Today, hundreds queue daily during the summer to buy tickets to see the fake. It is as if the Mona Lisa were removed from the Louvre and a forgery put in its place, or the Van Goghs were removed from the walls of his museum in Amsterdam and replaced by copies.
The fake Lascaux, known as Lascaux II, is incredibly well done. It feels like a real cave and the exuberance of the animals, the colour and the liveliness has been caught. You see how the primitive painters understood perspective, something much later artists had trouble with. The entrance is set among the trees and there is a relative lack of commercial activity - just one little shop selling some postcards, a few books and T-shirts.
What is sometimes disappointing are the guides. They make you feel you are there to admire the paintings as you might a Vermeer or a Picasso. You are meant to marvel as the guide speculates as to how they might have been painted. There is little social or cultural context. Little or nothing about the lives of the people who painted the pictures. We are, however, told a lot about the theories as to why they were painted, which are all based on hunting magic and possible religious significance.
Frieze of horses
Lascaux is the most spectacular of the caves in the area, but far from the only one. At Cap-Blanc, only a few miles from Lascaux, was found a remarkable bas-relief carving of bison and a frieze of horses. Unlike at Lascaux, there is evidence that people lived within the overhang that protects the sculptures. This is not a portrait of individual animals, but of a herd. The artists knew how to compose and how to show movement; and at the bottom is what looks like a carving of a hand, which the guide suggested might have been the artist signing his or her work.

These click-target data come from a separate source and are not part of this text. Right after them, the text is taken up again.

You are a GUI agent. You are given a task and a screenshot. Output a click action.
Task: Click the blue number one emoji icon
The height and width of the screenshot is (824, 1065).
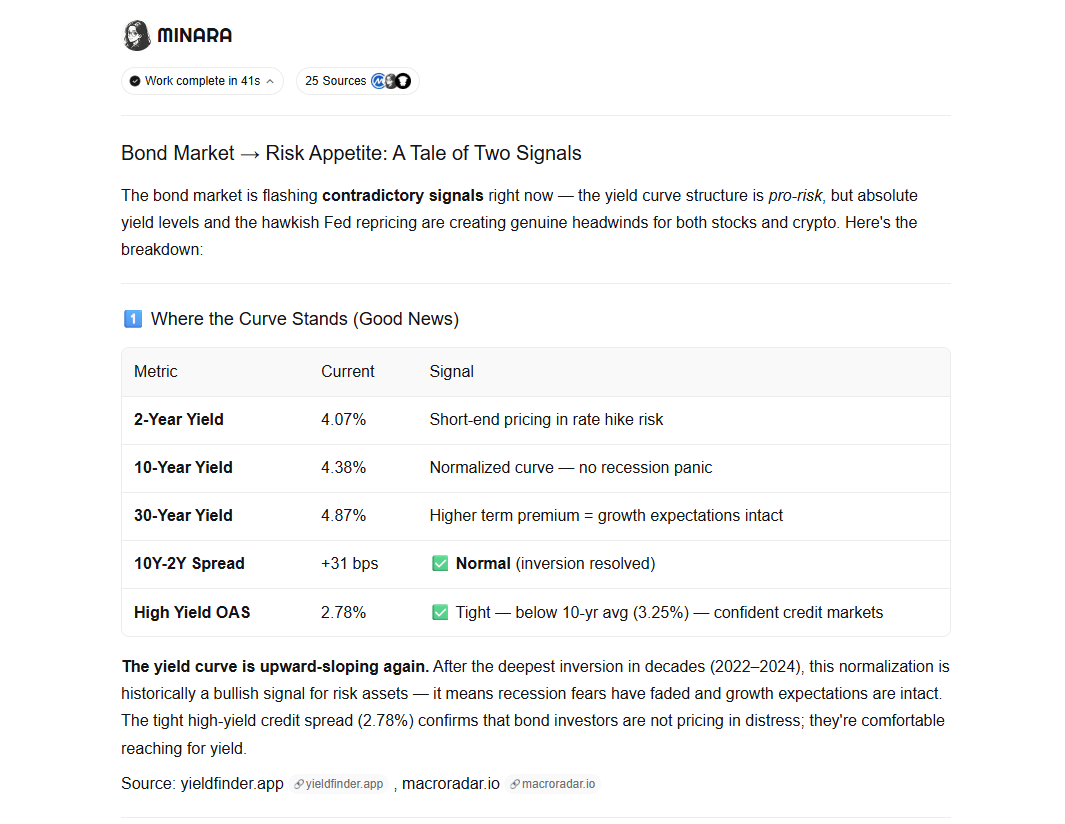coord(133,319)
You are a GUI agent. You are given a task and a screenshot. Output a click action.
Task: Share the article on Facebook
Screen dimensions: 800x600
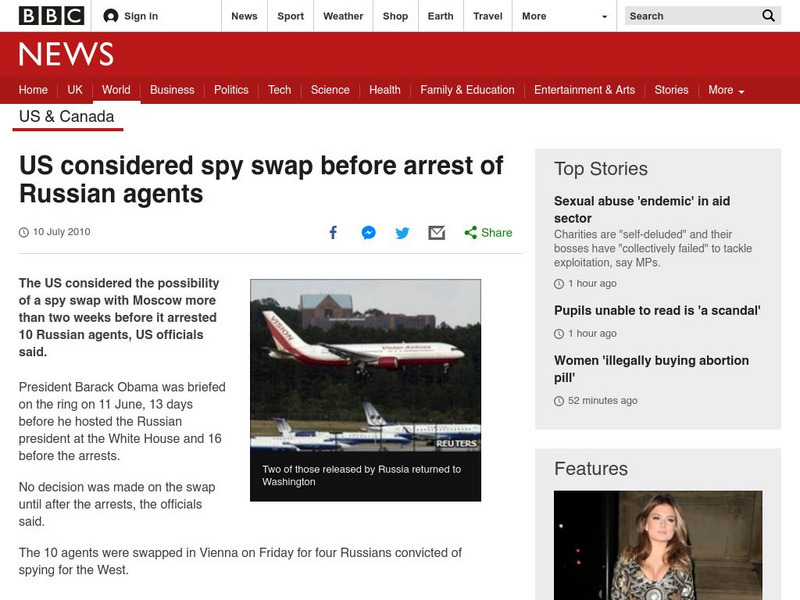pyautogui.click(x=332, y=232)
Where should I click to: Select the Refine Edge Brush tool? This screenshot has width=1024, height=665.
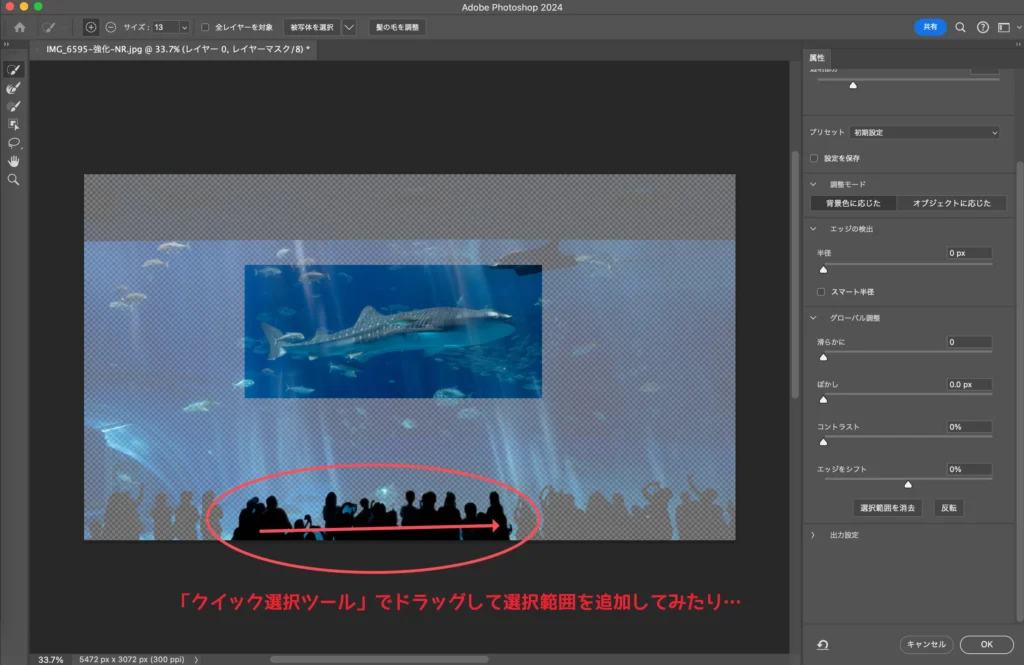[14, 88]
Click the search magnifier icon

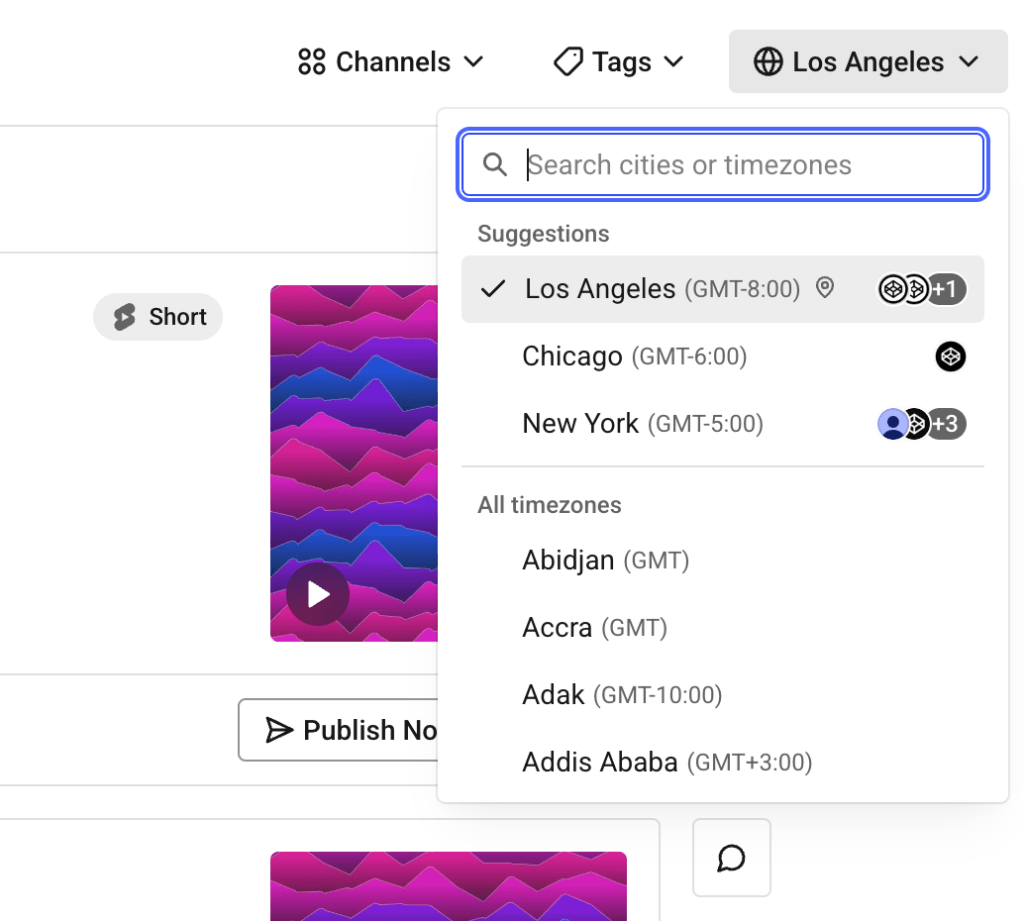coord(495,165)
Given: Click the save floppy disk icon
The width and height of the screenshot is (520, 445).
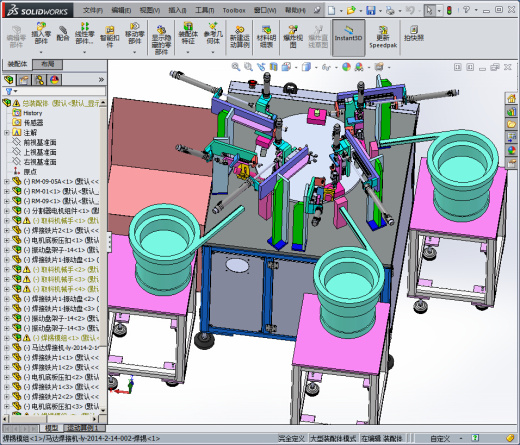Looking at the screenshot, I should click(371, 10).
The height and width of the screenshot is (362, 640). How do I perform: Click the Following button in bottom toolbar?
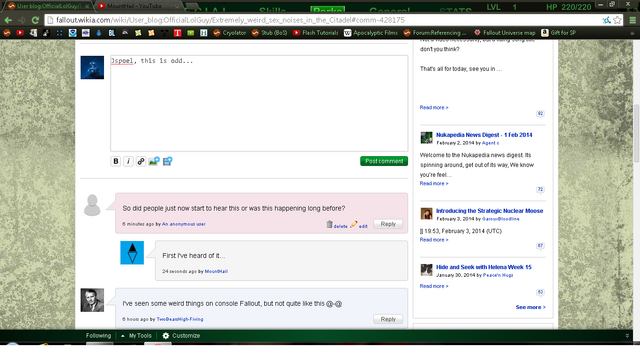pyautogui.click(x=98, y=335)
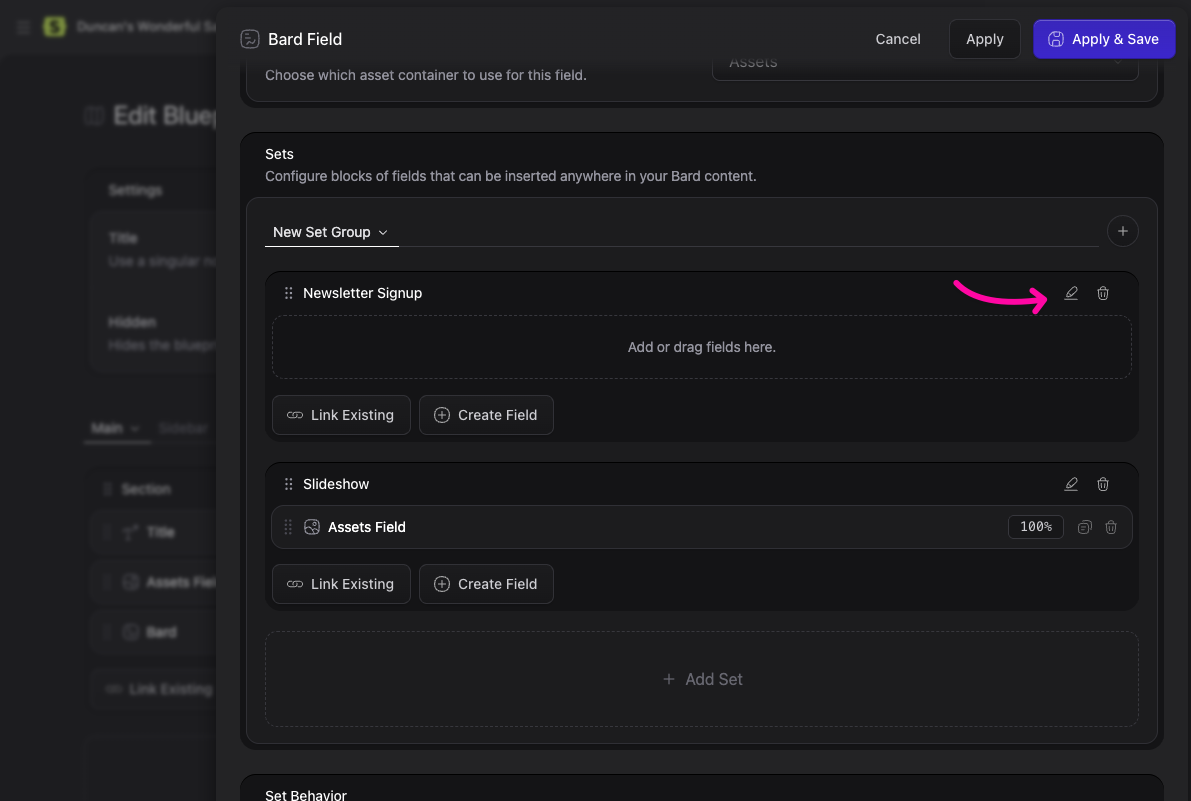Delete the Slideshow set
This screenshot has width=1191, height=801.
click(x=1103, y=484)
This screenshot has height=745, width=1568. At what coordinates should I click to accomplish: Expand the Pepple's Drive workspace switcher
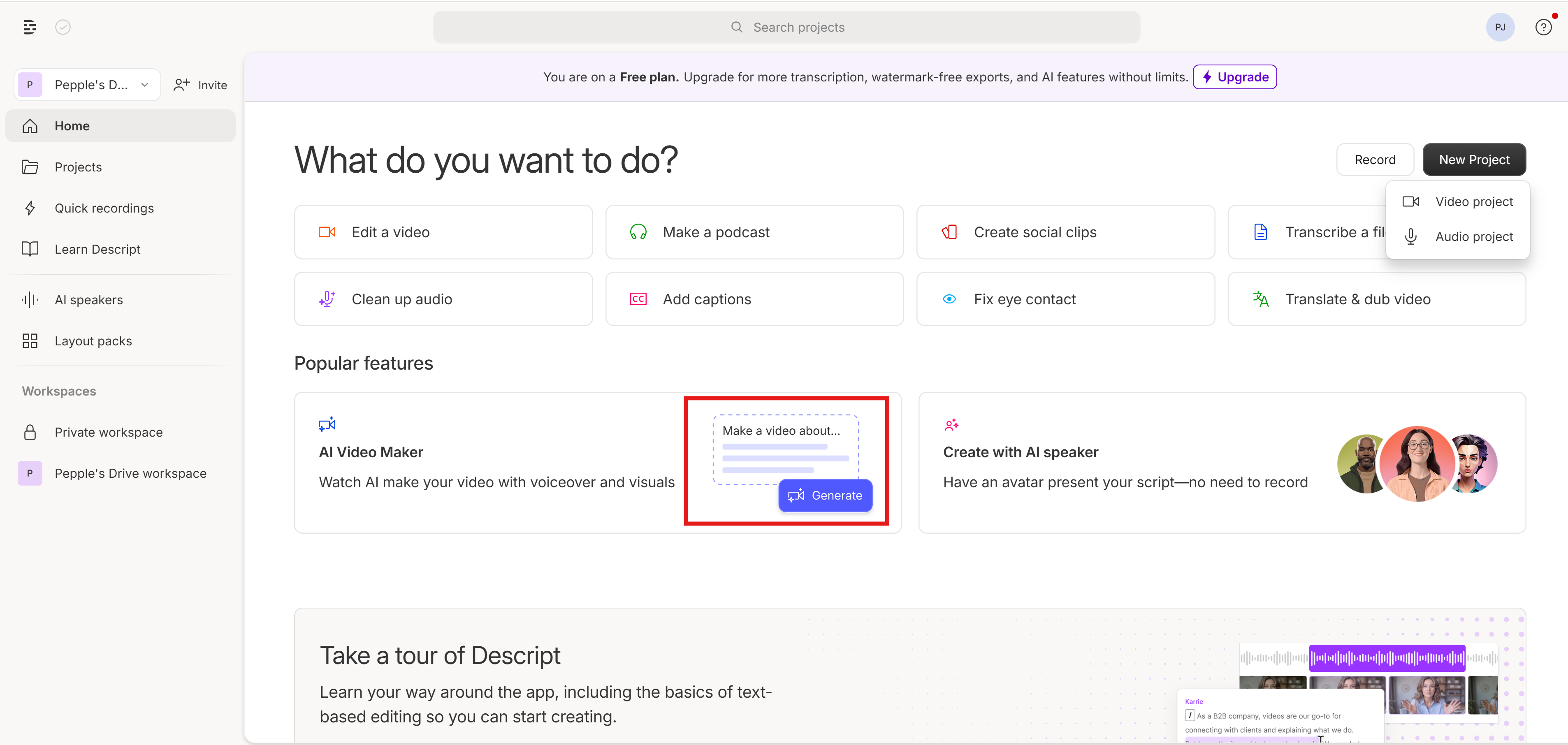coord(87,85)
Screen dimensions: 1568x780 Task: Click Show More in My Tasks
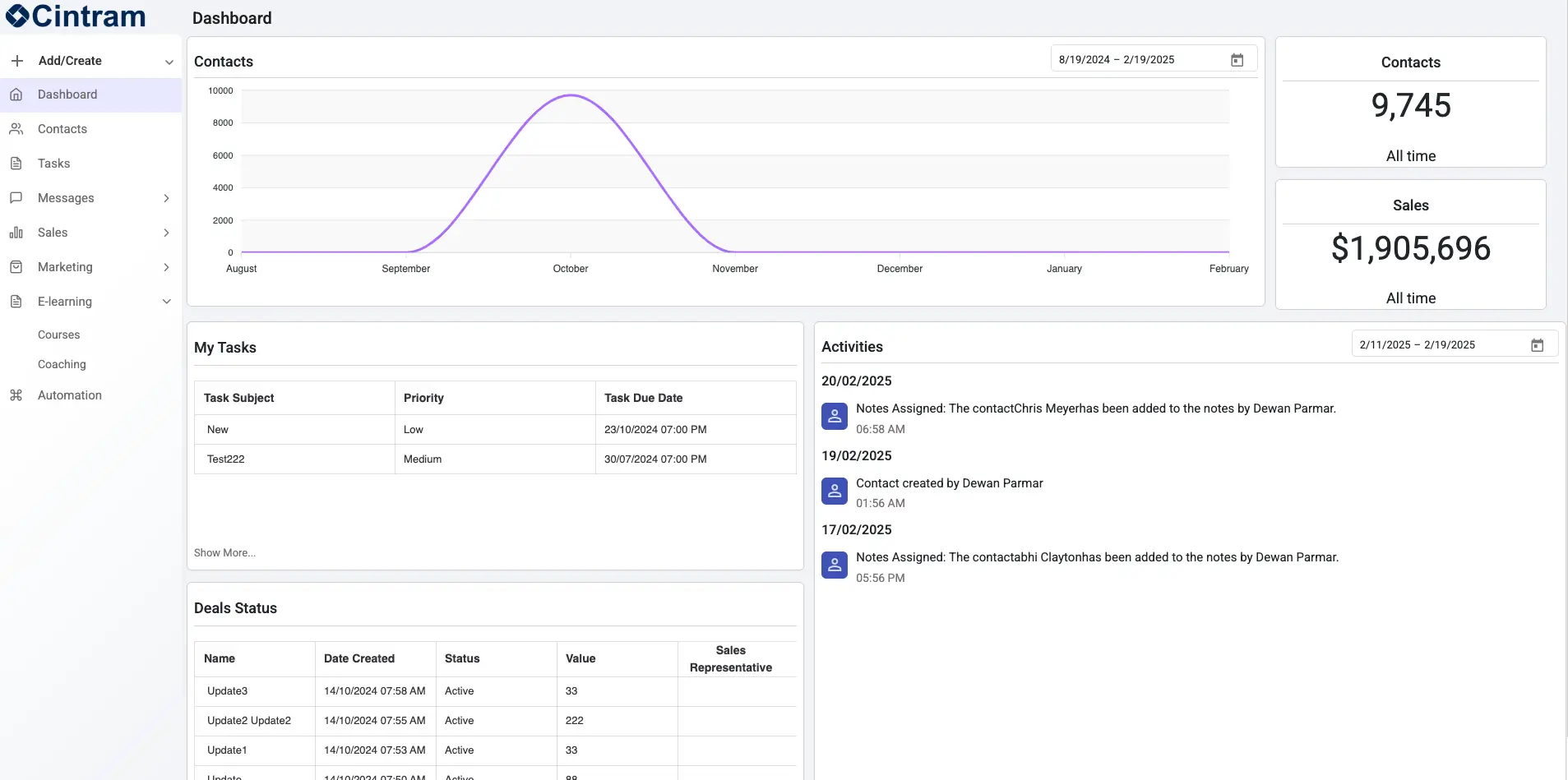tap(224, 553)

In high summer it can be difficult to get access to some of the caves. Only small groups are brought around at a time and booking must be done well in advance. It was because we could not get into Font de Gaume that we found the delightful small cave of Berifals. It was found in 1902 by the pre-historian Denis Payrony. Access is through a wood, up a rough path, and then through a green metal door. An elderly man with a powerful lamp acts as guide. You have to look hard; then, gradually you see small paintings, with incredible detail, some hidden away up narrow passages. Sometimes you wonder if some sort of auto-suggestion is at work as the guide points out a leg, a back and then a head of an animal. You wonder what he is talking about, then the lamp moves and the shadows change and there it is - a wonderful, detailed horse, or bison, with finely delineated eyes and mouth, just looking at you. Often the artists have used the natural shapes of the rock as part of an animal. There is a lot of tourist guff surrounding the cave paintings, though not at the caves themselves. Some guidebooks talk of prehistoric man choosing to live in the Dordogne because of its beauty and climate, as if he arrived seeking truffles and foie gras. The Dordogne, 17,000 to 20,000 years ago, was like Scandinavia.
Cro-Magnon man
Cro-Magnon man is so often represented as being bent over, with a low forehead and protruding jaw. He was not. He was upright and looked like modern man. In the otherwise highly touristic town of Les Eyzies is the wonderful National Prehistoric Museum. Here is the context that it so badly missing from the caves themselves. Here are the material remains, the evidence of industry, economy and culture. When you see this you start asking questions, rather than just being surprised at how clever early man could be. It is then you start to wonder why people feel the need to produce art, about how we define primitivism.
Maybe the cave paintings had nothing to do with magic or religion. Maybe our ancestors just liked painting. Maybe they simply enjoyed representing their world and looking at what they had made.